BANGKOK, 10 May 2011 – Academics have recommended the incoming government to cancel all energy subsidies and allow the retail prices to be in line with the global trend while stressing that long-term energy policies should be prioritized.
During a seminar, energy expert Manoon Siriwan criticized the current Government’s policy to subsidize the prices of oil and natural gas, saying it was only effective in lowering people’s cost of living in the short run and was geared towards political gains rather than solving economic problems. He added that the overuse of the State Oil Fund as the source of subsidy had also distorted the energy structure, prompted more imports of certain types of fuel and led to unfair pricing.
Therefore, Mr Manoon called on the new government to terminate the subsidization policy and gradually float the fuel prices in order to correspond to the global rates.
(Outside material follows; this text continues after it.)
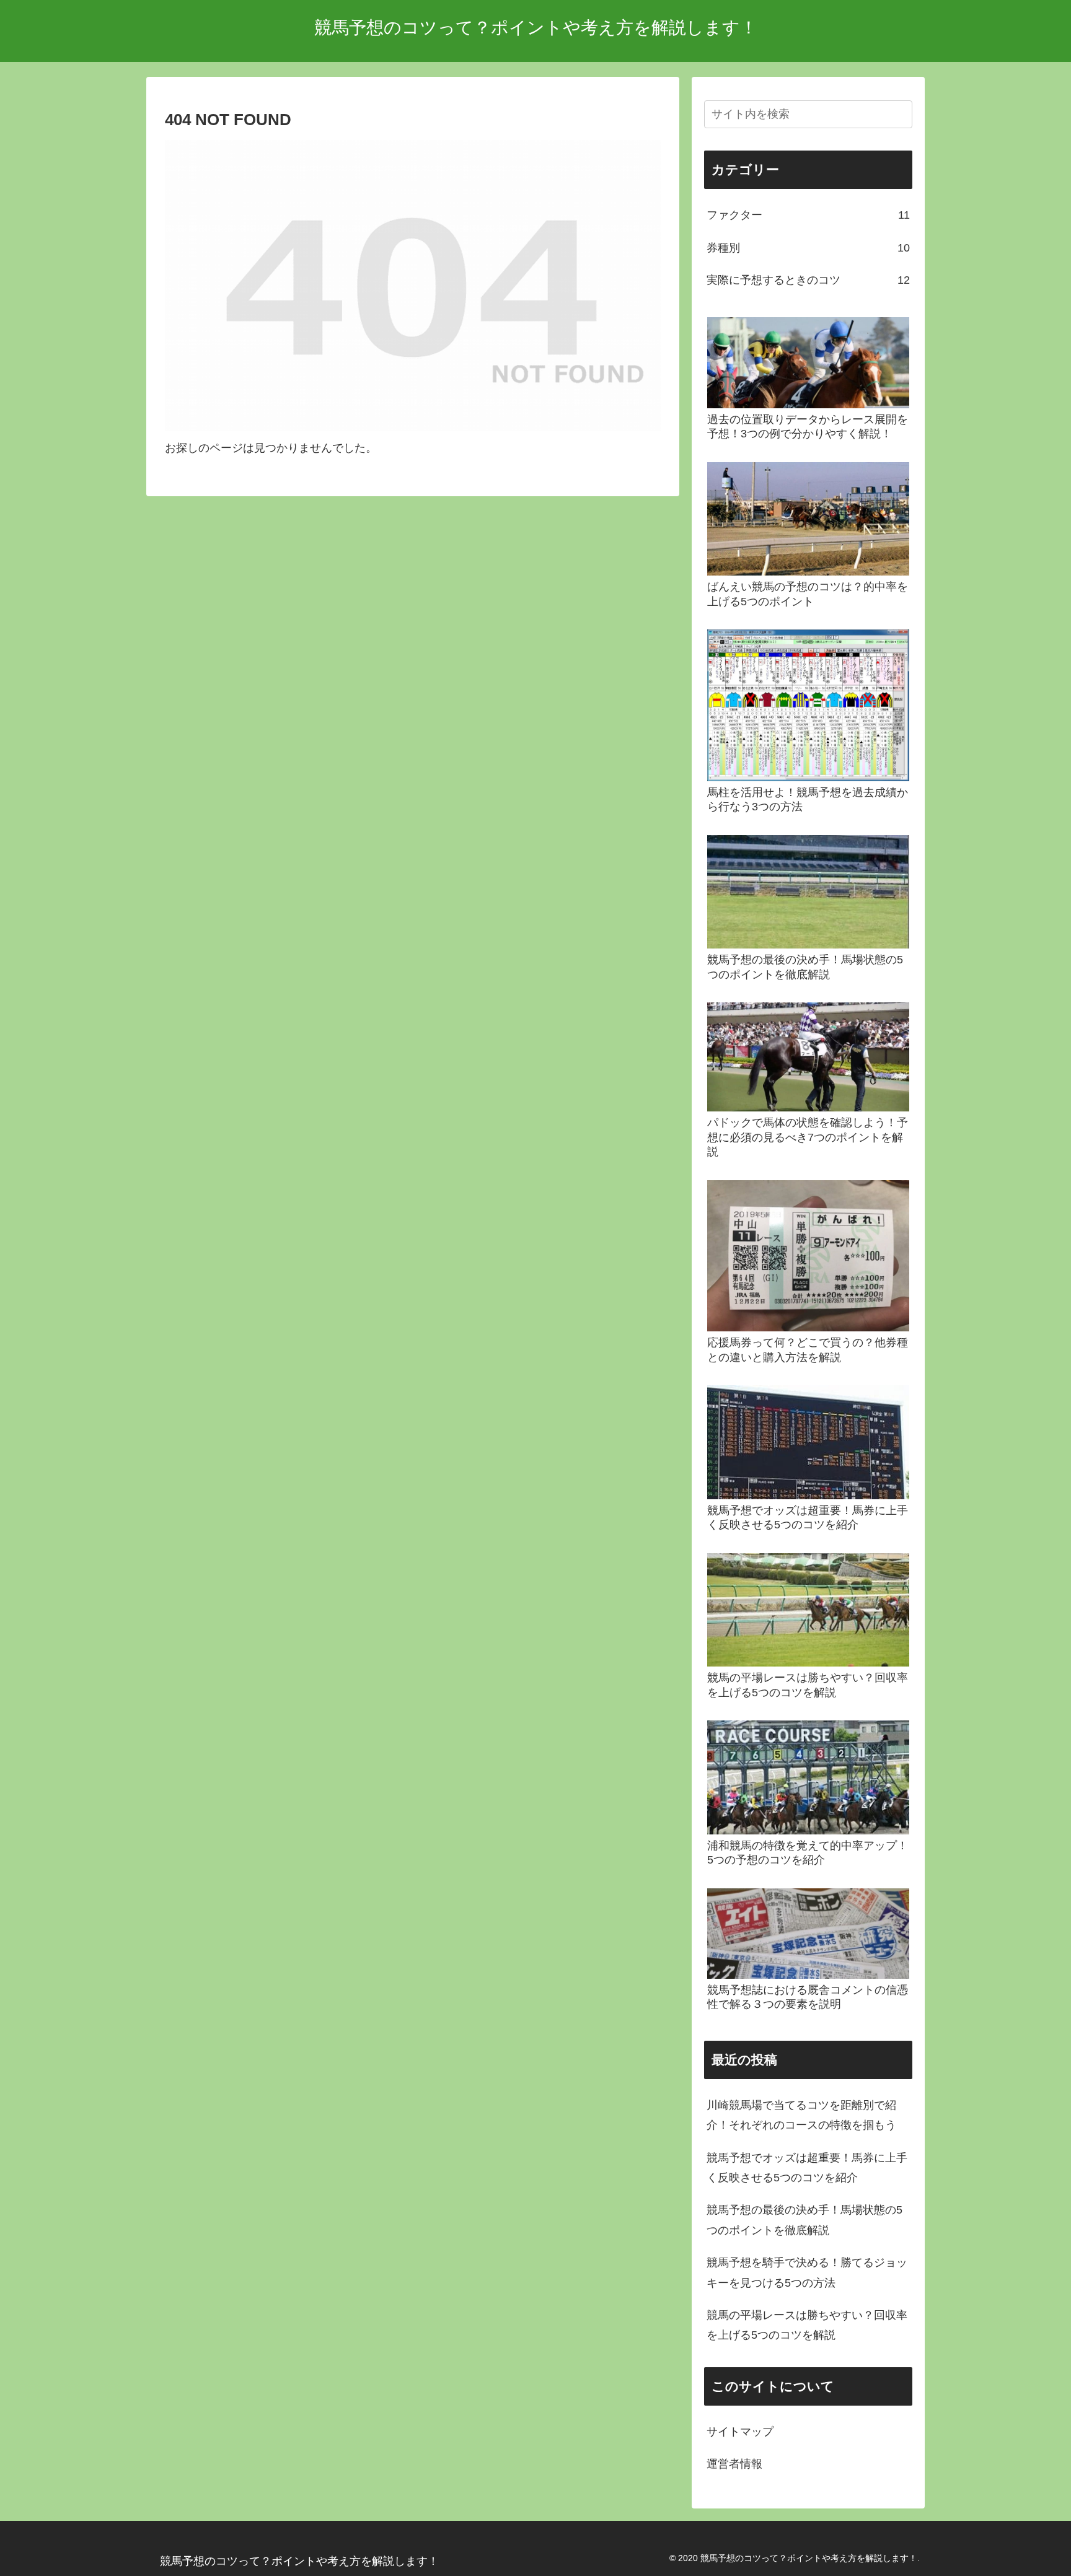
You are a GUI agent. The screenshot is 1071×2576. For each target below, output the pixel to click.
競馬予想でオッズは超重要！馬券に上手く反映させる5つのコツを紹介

At the same time, he said more attention would need to be paid to measures for promoting energy efficiency, particularly the reduction of oil imports, more reliance on alternative energy and the development of saving habits, while the Oil Fund should instead be reserved for the tackling of energy problems in the long run.
Meanwhile, Director of the Bank of Thailand’s Office of Macroeconomic Policy and Analysis Songtum Pinto stated that the Government needed to continuously downsize its fuel subsidy in a bid to let consumers know that the global oil price was still steep and to protect them from future tax burdens. He agreed that the subsidization policy had helped deter inflation but said if the Government ran out of funds, the country’s economy would be immediately devastated by a sharp inflation rise.